Oleh: Ismi Nurianti
Siswa kelas atlet diagendakan mengikuti kegiatan training centre (TC) saat libur sekolah. Otomatis anak-anak wali saya kelas X IPS 3 juga harus ikut. Jumat, 21 Desember 2018 siang hingga sore, hujan turun cukup deras. Hal itu membuat rasa khawatir saya melebihi batas normal. Saya ingin melihat kondisi para anggota Spotlite (Sportive Athlete Social Three) itu. Mungkin Jumat malam itu pun mereka telah sampai di Pantai Sendiki, tempat tujuan mereka. Hanya saja, tak ada yang dapat dihubungi.
Pukul 01.43, salah satu dari mereka mengirim pesan WhatsApp yang berisi, “Bu kembung.” Sudah lega hati ini meski ingin sekali segera berangkat dan melihat mereka.
Pagi tepat pukul 9, saya ditemani suami, memulai perjalanan dan sampai ditujuan pukul 12.00. Perjalanan tersebut cukup panjang dengan cuaca yang kurang bersahabat. Jalan jadi berlumpur dan bisa saja membuat pengendara jatuh. Jalanan mendaki untuk sampai di Pantai Sendiki tak menyurutkan niat saya untuk berjumpa mereka, anak-anak saya.
Sebelum masuk area pantai, alangkah baiknya berhenti sejenak ke warung area pantai, sekadar minum teh hangat dan bertanya sebelum masuk ke medan di depan sana. Di sini saya mendapat satu cerita asal muasal pantai tujuan kami. Konon, Pantai Sendiki ditemukan oleh empat orang sahabat. Mereka saling berbagi lahan dengan menancapkan patok kayu sebagai penanda. Mbah Singo Lelono menjadi orang terakhir yang menancapkan patok. Karena bingung, ia bertanya kepada tiga orang temannya yang lain, “Punyaku sing endi iki?” Cerita itu disebut-sebut menjadi asal usul nama Sendiki (sing endi iki). Di sebelah kiri pantai, kita bisa menemukan sebuah makam yang memiliki tulisan “Singo Lelono” yang membuat cerita ini semakin menarik.

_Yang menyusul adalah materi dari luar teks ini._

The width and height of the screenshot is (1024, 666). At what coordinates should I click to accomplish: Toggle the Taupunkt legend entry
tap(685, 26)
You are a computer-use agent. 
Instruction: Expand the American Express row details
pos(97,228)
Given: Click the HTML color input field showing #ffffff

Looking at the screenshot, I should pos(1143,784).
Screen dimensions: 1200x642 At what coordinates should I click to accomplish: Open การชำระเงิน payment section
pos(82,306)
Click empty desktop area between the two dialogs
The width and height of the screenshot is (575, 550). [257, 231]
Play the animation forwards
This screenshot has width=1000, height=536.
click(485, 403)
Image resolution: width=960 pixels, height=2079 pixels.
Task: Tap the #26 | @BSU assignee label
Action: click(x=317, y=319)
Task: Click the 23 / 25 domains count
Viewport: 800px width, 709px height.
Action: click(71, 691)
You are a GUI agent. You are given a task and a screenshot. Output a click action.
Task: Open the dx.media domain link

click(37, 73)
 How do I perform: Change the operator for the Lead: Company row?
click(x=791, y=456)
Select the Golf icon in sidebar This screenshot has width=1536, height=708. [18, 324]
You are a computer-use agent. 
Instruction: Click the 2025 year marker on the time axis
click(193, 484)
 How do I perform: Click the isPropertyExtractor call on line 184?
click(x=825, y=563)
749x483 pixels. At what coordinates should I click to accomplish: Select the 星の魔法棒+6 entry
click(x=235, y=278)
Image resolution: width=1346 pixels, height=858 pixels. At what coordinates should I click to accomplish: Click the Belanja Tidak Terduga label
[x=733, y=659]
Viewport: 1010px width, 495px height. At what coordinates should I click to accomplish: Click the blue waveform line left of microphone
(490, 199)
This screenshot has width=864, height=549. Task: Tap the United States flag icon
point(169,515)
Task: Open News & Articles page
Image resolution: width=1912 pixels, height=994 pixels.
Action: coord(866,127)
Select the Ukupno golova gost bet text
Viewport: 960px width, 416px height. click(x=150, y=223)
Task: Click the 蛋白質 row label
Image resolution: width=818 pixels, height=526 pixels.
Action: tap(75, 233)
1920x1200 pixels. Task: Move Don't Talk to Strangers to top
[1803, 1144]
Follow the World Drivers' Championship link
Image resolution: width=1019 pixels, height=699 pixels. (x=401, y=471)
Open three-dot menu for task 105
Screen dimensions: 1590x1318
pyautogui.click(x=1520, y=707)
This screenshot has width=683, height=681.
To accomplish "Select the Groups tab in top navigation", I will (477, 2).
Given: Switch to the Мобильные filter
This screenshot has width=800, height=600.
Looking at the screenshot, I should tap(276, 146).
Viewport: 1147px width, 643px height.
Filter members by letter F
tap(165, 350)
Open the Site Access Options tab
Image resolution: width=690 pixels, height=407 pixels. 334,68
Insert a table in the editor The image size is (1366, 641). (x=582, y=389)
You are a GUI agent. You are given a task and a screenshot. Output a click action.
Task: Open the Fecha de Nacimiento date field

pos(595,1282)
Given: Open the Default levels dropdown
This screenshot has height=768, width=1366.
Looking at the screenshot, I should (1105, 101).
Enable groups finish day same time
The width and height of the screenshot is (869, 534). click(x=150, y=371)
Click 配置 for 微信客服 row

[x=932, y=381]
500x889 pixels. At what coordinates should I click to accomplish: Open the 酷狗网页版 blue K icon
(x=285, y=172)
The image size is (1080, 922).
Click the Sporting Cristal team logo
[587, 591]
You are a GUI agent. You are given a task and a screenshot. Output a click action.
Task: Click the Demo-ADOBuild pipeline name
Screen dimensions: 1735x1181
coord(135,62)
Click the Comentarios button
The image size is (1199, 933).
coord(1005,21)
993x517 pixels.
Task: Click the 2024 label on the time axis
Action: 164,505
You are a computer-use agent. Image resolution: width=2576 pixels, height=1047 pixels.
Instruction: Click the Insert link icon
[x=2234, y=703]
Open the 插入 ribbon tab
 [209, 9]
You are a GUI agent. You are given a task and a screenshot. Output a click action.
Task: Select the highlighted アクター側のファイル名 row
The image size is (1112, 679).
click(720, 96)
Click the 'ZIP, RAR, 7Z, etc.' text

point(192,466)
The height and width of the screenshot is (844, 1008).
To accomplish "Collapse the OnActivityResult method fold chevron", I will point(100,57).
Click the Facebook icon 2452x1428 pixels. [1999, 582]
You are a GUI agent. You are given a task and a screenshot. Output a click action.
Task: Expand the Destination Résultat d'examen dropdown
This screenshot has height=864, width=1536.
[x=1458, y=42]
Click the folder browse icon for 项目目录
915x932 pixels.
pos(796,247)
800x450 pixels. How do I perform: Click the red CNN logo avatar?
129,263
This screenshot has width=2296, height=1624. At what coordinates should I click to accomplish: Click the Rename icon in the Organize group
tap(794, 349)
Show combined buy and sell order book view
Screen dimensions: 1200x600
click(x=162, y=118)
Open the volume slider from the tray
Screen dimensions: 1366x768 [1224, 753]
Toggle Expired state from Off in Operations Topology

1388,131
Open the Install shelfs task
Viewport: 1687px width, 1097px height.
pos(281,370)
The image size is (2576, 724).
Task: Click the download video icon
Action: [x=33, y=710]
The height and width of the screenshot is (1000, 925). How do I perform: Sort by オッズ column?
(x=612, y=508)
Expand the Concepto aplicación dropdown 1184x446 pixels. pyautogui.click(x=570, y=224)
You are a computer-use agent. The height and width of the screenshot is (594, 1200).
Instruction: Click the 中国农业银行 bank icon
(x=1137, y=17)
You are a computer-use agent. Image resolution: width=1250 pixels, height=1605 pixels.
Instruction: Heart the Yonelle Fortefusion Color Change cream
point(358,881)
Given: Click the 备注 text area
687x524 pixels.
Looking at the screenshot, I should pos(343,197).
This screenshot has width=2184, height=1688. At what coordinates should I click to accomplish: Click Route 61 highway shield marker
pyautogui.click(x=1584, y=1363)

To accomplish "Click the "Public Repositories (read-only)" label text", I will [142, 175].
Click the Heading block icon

Kembali ke cerita awal. Setelah di warung itu, perjalanan masih melelahkan bahkan bisa membuat kaki njarem setelahnya. Sebab, kita harus menaiki anak tangga cukup panjang dan terjal.
Ketika di Pantai Sendiki, semua rasa khawatir pun hilang melihat anggota Spotlite sehat dan bahagia. Sambil menikmati mi instan buatan mereka sendiri, mereka tertawa di bawah gerimis yang tak kunjung berhenti. Rasa syukur terpanjatkan pada Allah dan janji saya membagi kabar dan foto-foto anak-anak pada orang tua segera terkirim lewat pesan grup orang tua. Saya yakin, orang tua mereka sangat menanti kabar, terlebih tepat pada 22 Desember, tepat di Hari Ibu.